Marla grew up in South Florida, and when I asked her about what her path to becoming a professional dancer, she told me that dance had been her lodestone from a very early age – allowing her to overcome her youthful shyness to be able to express herself freely, without the need for explicit verbal or social communication. That guiding star, combined with talent and determination, led her to enroll in the New World School of the Arts in Miami where she learned to become an artist, and fell in love with Martha Graham and her dance technique.
She enrolled at Juilliard and, somewhat unconventionally, was drawn to the freedom of expression of theatre studies, which she explored in parallel with her dance major – and it was at Juilliard, as she described it to me, that “she learned how to learn”, while she continued to broaden out her dance training technically.
That mix of drama and dance has been a very consistent and vital constant in her professional career over the past 10 years.
Marla’s professional career began dancing for Azure Barton’s company, where she worked for 5 years, before becoming part of the original cast for Maxine Doyle’s extraordinary Sleep No More in New York, and then Brussels and London. In London she joined Hofesh Shechter’s company, before returning to Maxine for The Drowned Man, back to New York to dance on Broadway in Fiddler on the Roof – choreographed by Hofesh – and from Broadway to the Shed’s presentation of Dragon Spring Phoenix Rise. A fantastic and varied range of work and experiences!

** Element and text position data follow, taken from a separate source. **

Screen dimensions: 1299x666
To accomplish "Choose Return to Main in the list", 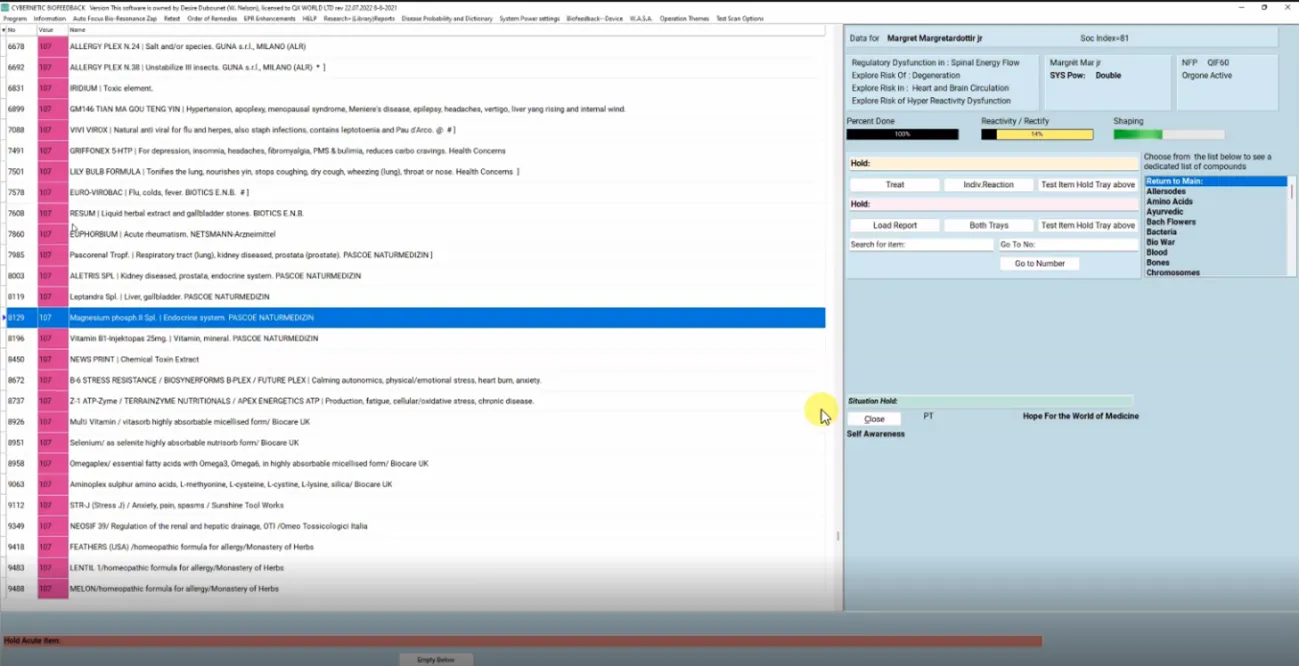I will tap(1174, 182).
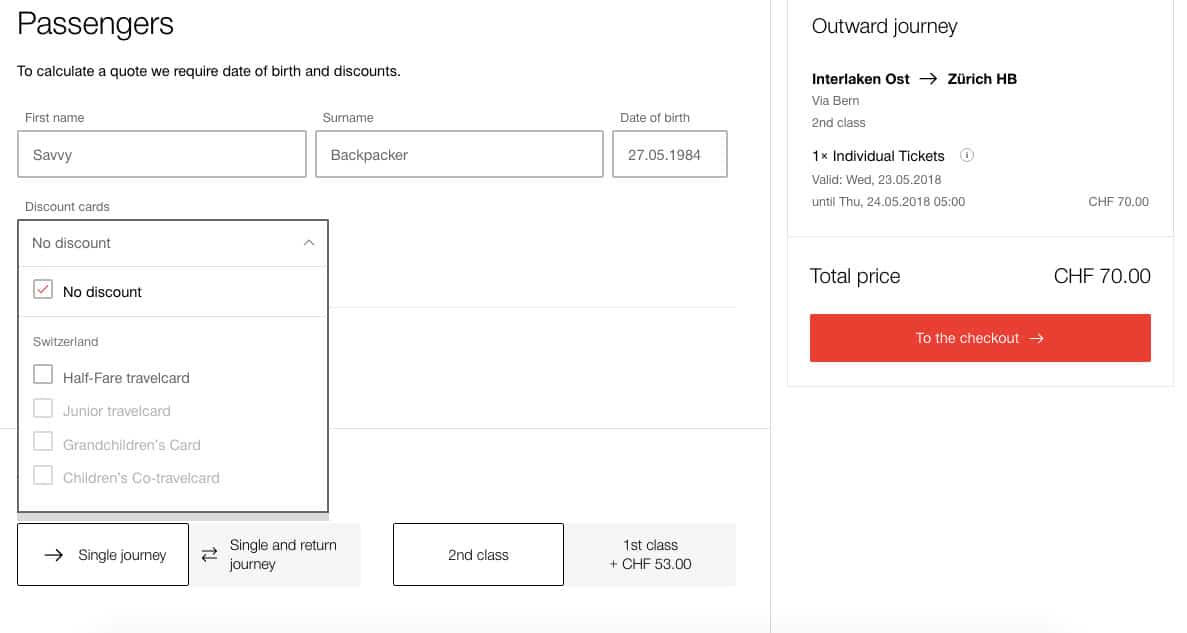Click the info icon beside Individual Tickets
This screenshot has height=633, width=1187.
(966, 156)
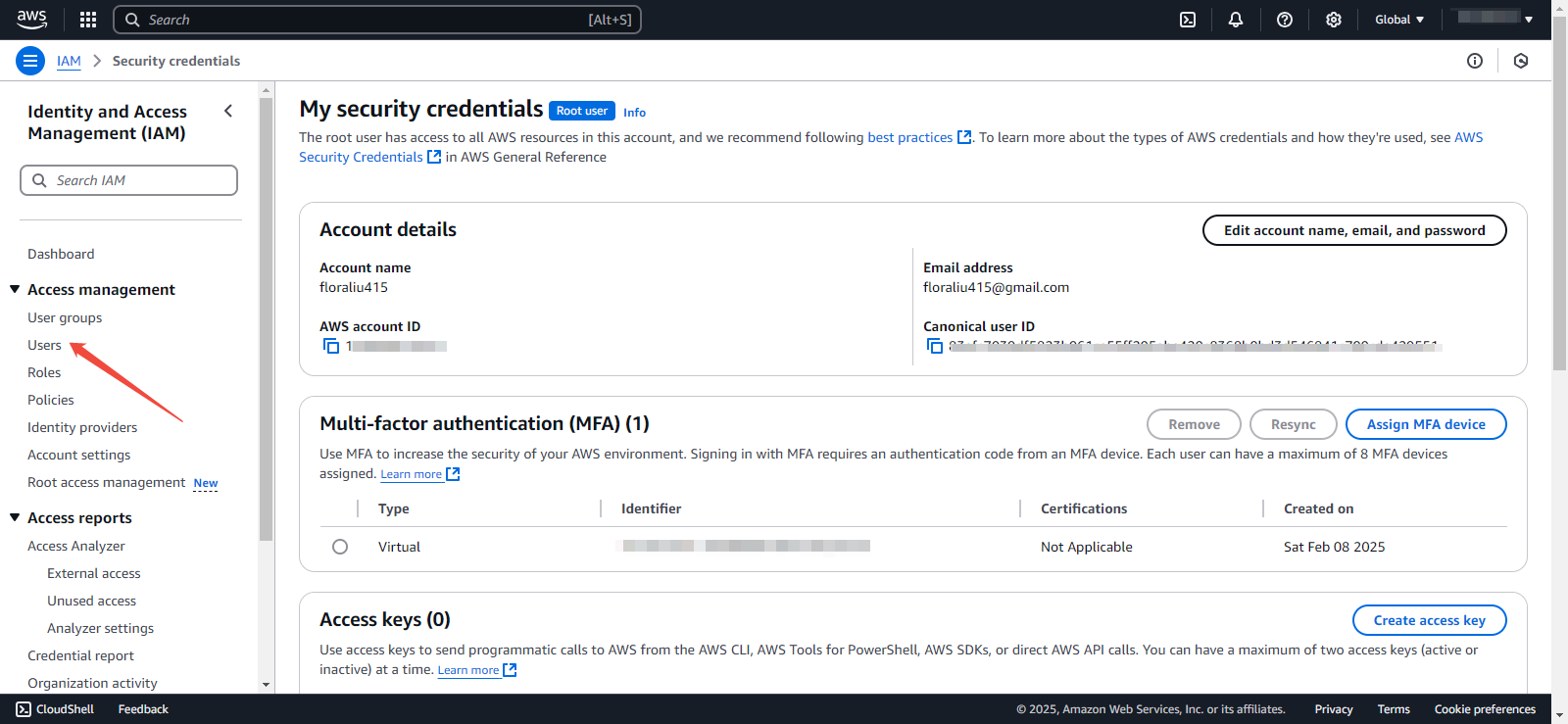Collapse the Access reports section
Viewport: 1568px width, 724px height.
[x=15, y=517]
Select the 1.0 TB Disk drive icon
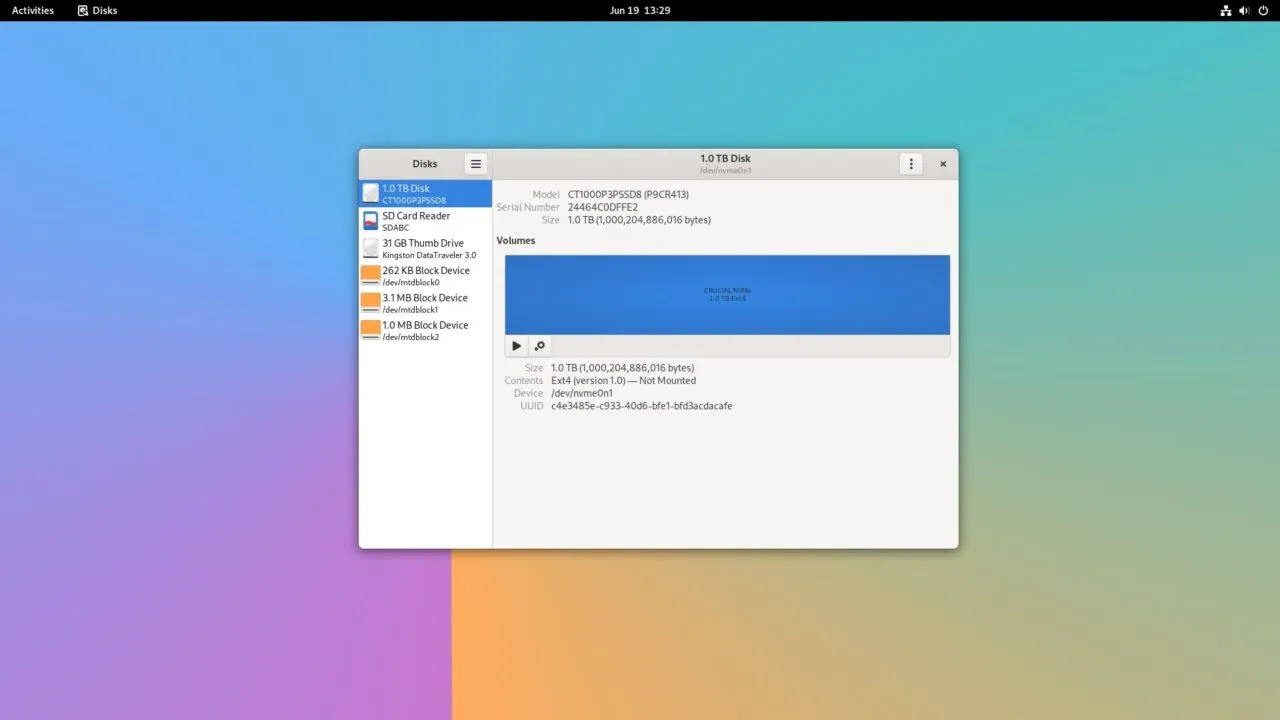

At Gibney Marla now has the opportunity to express her own artistic voice directly through her own choreography, while she also collaborates with the other Artistic Associates at the company in developing their original work.
Exploring and revealing the beauty and complexity of Marla’s personal and artistic journey was my intent in this portrait series.
She is dynamic, dramatic, and physical.
Strong but sensitive, and even vulnerable.
Confident and reflective.
And with emotions that run deep – with joy and pain.
While through all of the images – in movement, repose or reflection – she shines brightly and with compassion, inside and out.